• **TASK INSTRUCTIONS**
Copy out all of the records. Keep every word exact.

========================

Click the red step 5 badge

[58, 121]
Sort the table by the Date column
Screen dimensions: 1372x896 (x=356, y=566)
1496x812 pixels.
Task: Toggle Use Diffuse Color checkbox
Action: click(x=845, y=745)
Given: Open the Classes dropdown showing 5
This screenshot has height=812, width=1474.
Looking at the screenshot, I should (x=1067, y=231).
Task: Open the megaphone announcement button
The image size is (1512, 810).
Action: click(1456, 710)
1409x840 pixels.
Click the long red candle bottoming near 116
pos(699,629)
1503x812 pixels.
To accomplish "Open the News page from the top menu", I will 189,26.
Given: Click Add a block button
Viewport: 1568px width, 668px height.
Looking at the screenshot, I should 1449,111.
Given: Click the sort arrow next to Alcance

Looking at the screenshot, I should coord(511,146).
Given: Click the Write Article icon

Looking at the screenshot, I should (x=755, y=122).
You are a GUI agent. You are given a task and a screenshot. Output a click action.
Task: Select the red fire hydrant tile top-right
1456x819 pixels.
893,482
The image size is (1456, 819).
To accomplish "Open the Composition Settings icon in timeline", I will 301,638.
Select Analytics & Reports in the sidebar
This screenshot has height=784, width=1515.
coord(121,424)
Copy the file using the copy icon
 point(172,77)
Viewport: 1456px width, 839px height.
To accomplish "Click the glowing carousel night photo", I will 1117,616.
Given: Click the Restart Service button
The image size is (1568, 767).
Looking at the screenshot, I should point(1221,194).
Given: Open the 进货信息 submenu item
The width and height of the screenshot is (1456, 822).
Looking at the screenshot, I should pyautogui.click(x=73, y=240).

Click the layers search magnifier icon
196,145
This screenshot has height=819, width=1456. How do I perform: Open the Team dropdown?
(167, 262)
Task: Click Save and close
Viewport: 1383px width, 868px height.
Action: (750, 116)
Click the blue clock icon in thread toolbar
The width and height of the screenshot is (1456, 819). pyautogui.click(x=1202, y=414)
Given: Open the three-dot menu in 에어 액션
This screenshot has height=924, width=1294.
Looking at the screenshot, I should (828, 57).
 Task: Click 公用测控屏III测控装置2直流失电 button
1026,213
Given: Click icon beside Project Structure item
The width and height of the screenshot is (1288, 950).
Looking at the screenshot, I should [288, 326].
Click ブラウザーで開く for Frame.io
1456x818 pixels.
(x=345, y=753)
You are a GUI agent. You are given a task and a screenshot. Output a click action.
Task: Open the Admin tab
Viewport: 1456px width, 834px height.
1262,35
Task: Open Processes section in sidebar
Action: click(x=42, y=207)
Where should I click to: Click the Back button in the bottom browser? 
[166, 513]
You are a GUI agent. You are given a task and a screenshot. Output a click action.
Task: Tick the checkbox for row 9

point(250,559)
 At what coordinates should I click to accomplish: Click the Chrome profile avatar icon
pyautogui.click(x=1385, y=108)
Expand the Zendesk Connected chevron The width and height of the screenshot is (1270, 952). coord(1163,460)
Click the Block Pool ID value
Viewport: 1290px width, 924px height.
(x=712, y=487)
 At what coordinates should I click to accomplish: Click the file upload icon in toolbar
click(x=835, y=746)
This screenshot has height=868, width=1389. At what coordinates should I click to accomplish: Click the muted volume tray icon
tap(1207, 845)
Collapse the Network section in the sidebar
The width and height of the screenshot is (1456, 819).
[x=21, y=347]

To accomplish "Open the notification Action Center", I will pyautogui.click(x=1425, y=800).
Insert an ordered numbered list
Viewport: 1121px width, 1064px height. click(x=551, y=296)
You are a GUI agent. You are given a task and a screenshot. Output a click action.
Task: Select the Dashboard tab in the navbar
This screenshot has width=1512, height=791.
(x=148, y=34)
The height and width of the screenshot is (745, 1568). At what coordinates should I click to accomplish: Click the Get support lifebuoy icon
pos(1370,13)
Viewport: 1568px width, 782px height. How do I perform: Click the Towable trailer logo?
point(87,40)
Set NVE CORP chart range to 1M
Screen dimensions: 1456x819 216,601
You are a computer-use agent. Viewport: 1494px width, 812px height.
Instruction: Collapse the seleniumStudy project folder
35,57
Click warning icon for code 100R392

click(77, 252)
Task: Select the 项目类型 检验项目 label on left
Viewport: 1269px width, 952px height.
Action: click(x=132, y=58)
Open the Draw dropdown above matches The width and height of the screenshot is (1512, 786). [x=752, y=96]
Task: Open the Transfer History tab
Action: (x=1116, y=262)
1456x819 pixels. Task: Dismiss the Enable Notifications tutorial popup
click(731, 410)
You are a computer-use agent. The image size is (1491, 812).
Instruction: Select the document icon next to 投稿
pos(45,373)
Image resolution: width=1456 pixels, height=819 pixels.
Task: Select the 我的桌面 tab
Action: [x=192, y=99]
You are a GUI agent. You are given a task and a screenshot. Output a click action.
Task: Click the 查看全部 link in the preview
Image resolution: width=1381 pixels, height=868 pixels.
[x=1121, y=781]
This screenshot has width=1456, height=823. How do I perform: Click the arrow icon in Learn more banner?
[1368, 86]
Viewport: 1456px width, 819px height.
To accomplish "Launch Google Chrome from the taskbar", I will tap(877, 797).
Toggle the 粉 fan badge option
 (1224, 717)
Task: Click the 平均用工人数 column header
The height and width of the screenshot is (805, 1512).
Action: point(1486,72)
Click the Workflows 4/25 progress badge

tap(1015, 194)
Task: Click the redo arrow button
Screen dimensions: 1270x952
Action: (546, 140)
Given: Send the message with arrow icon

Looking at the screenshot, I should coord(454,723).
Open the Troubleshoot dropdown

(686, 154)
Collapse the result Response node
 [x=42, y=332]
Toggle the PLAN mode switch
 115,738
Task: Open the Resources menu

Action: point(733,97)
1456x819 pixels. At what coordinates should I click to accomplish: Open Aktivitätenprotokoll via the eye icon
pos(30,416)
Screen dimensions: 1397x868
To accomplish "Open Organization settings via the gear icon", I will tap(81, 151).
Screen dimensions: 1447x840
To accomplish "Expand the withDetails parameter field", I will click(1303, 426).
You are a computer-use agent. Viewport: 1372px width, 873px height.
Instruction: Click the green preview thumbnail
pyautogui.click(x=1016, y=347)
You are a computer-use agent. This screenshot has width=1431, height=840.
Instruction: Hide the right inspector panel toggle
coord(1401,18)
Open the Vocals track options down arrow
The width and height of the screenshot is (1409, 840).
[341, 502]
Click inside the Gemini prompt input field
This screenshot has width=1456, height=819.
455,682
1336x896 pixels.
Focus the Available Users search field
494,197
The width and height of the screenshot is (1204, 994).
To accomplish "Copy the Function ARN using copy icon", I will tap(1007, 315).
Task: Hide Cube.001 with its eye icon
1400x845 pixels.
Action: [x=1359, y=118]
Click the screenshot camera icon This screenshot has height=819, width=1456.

========================

• **REPLY TO THE TASK**
Click the red step 5 badge

[58, 121]
Sort the table by the Date column
Screen dimensions: 1372x896 (x=356, y=566)
1496x812 pixels.
Task: Toggle Use Diffuse Color checkbox
Action: click(x=845, y=745)
Given: Open the Classes dropdown showing 5
This screenshot has height=812, width=1474.
Looking at the screenshot, I should (x=1067, y=231).
Task: Open the megaphone announcement button
The image size is (1512, 810).
Action: click(1456, 710)
1409x840 pixels.
Click the long red candle bottoming near 116
pos(699,629)
1503x812 pixels.
To accomplish "Open the News page from the top menu", I will 189,26.
Given: Click Add a block button
Viewport: 1568px width, 668px height.
Looking at the screenshot, I should 1449,111.
Given: Click the sort arrow next to Alcance

Looking at the screenshot, I should coord(511,146).
Given: Click the Write Article icon

Looking at the screenshot, I should (x=755, y=122).
You are a GUI agent. You are given a task and a screenshot. Output a click action.
Task: Select the red fire hydrant tile top-right
1456x819 pixels.
893,482
The image size is (1456, 819).
To accomplish "Open the Composition Settings icon in timeline", I will 301,638.
Select Analytics & Reports in the sidebar
This screenshot has height=784, width=1515.
coord(121,424)
Copy the file using the copy icon
 point(172,77)
Viewport: 1456px width, 839px height.
To accomplish "Click the glowing carousel night photo", I will 1117,616.
Given: Click the Restart Service button
The image size is (1568, 767).
Looking at the screenshot, I should point(1221,194).
Given: Open the 进货信息 submenu item
The width and height of the screenshot is (1456, 822).
Looking at the screenshot, I should pyautogui.click(x=73, y=240).

Click the layers search magnifier icon
196,145
This screenshot has height=819, width=1456. How do I perform: Open the Team dropdown?
(167, 262)
Task: Click Save and close
Viewport: 1383px width, 868px height.
Action: (750, 116)
Click the blue clock icon in thread toolbar
The width and height of the screenshot is (1456, 819). pyautogui.click(x=1202, y=414)
Given: Open the three-dot menu in 에어 액션
This screenshot has height=924, width=1294.
Looking at the screenshot, I should (828, 57).
 Task: Click 公用测控屏III测控装置2直流失电 button
1026,213
Given: Click icon beside Project Structure item
The width and height of the screenshot is (1288, 950).
Looking at the screenshot, I should [288, 326].
Click ブラウザーで開く for Frame.io
1456x818 pixels.
(x=345, y=753)
You are a GUI agent. You are given a task and a screenshot. Output a click action.
Task: Open the Admin tab
Viewport: 1456px width, 834px height.
1262,35
Task: Open Processes section in sidebar
Action: click(x=42, y=207)
Where should I click to: Click the Back button in the bottom browser? 
[166, 513]
You are a GUI agent. You are given a task and a screenshot. Output a click action.
Task: Tick the checkbox for row 9

point(250,559)
 At what coordinates should I click to accomplish: Click the Chrome profile avatar icon
pyautogui.click(x=1385, y=108)
Expand the Zendesk Connected chevron The width and height of the screenshot is (1270, 952). coord(1163,460)
Click the Block Pool ID value
Viewport: 1290px width, 924px height.
(x=712, y=487)
 At what coordinates should I click to accomplish: Click the file upload icon in toolbar
click(x=835, y=746)
This screenshot has height=868, width=1389. At what coordinates should I click to accomplish: Click the muted volume tray icon
tap(1207, 845)
Collapse the Network section in the sidebar
The width and height of the screenshot is (1456, 819).
[x=21, y=347]

To accomplish "Open the notification Action Center", I will pyautogui.click(x=1425, y=800).
Insert an ordered numbered list
Viewport: 1121px width, 1064px height. click(x=551, y=296)
You are a GUI agent. You are given a task and a screenshot. Output a click action.
Task: Select the Dashboard tab in the navbar
This screenshot has width=1512, height=791.
(x=148, y=34)
The height and width of the screenshot is (745, 1568). At what coordinates should I click to accomplish: Click the Get support lifebuoy icon
pos(1370,13)
Viewport: 1568px width, 782px height. How do I perform: Click the Towable trailer logo?
point(87,40)
Set NVE CORP chart range to 1M
Screen dimensions: 1456x819 216,601
You are a computer-use agent. Viewport: 1494px width, 812px height.
Instruction: Collapse the seleniumStudy project folder
35,57
Click warning icon for code 100R392

click(77, 252)
Task: Select the 项目类型 检验项目 label on left
Viewport: 1269px width, 952px height.
Action: click(x=132, y=58)
Open the Draw dropdown above matches The width and height of the screenshot is (1512, 786). [x=752, y=96]
Task: Open the Transfer History tab
Action: (x=1116, y=262)
1456x819 pixels. Task: Dismiss the Enable Notifications tutorial popup
click(731, 410)
You are a computer-use agent. The image size is (1491, 812).
Instruction: Select the document icon next to 投稿
pos(45,373)
Image resolution: width=1456 pixels, height=819 pixels.
Task: Select the 我的桌面 tab
Action: [x=192, y=99]
You are a GUI agent. You are given a task and a screenshot. Output a click action.
Task: Click the 查看全部 link in the preview
Image resolution: width=1381 pixels, height=868 pixels.
[x=1121, y=781]
This screenshot has width=1456, height=823. How do I perform: Click the arrow icon in Learn more banner?
[1368, 86]
Viewport: 1456px width, 819px height.
To accomplish "Launch Google Chrome from the taskbar", I will tap(877, 797).
Toggle the 粉 fan badge option
 (1224, 717)
Task: Click the 平均用工人数 column header
The height and width of the screenshot is (805, 1512).
Action: point(1486,72)
Click the Workflows 4/25 progress badge

tap(1015, 194)
Task: Click the redo arrow button
Screen dimensions: 1270x952
Action: (546, 140)
Given: Send the message with arrow icon

Looking at the screenshot, I should coord(454,723).
Open the Troubleshoot dropdown

(686, 154)
Collapse the result Response node
 [x=42, y=332]
Toggle the PLAN mode switch
 115,738
Task: Open the Resources menu

Action: point(733,97)
1456x819 pixels. At what coordinates should I click to accomplish: Open Aktivitätenprotokoll via the eye icon
pos(30,416)
Screen dimensions: 1397x868
To accomplish "Open Organization settings via the gear icon", I will tap(81, 151).
Screen dimensions: 1447x840
To accomplish "Expand the withDetails parameter field", I will click(1303, 426).
You are a computer-use agent. Viewport: 1372px width, 873px height.
Instruction: Click the green preview thumbnail
pyautogui.click(x=1016, y=347)
You are a computer-use agent. This screenshot has width=1431, height=840.
Instruction: Hide the right inspector panel toggle
coord(1401,18)
Open the Vocals track options down arrow
The width and height of the screenshot is (1409, 840).
[341, 502]
Click inside the Gemini prompt input field
This screenshot has width=1456, height=819.
455,682
1336x896 pixels.
Focus the Available Users search field
494,197
The width and height of the screenshot is (1204, 994).
To accomplish "Copy the Function ARN using copy icon", I will tap(1007, 315).
Task: Hide Cube.001 with its eye icon
1400x845 pixels.
Action: [x=1359, y=118]
Click the screenshot camera icon This screenshot has height=819, width=1456.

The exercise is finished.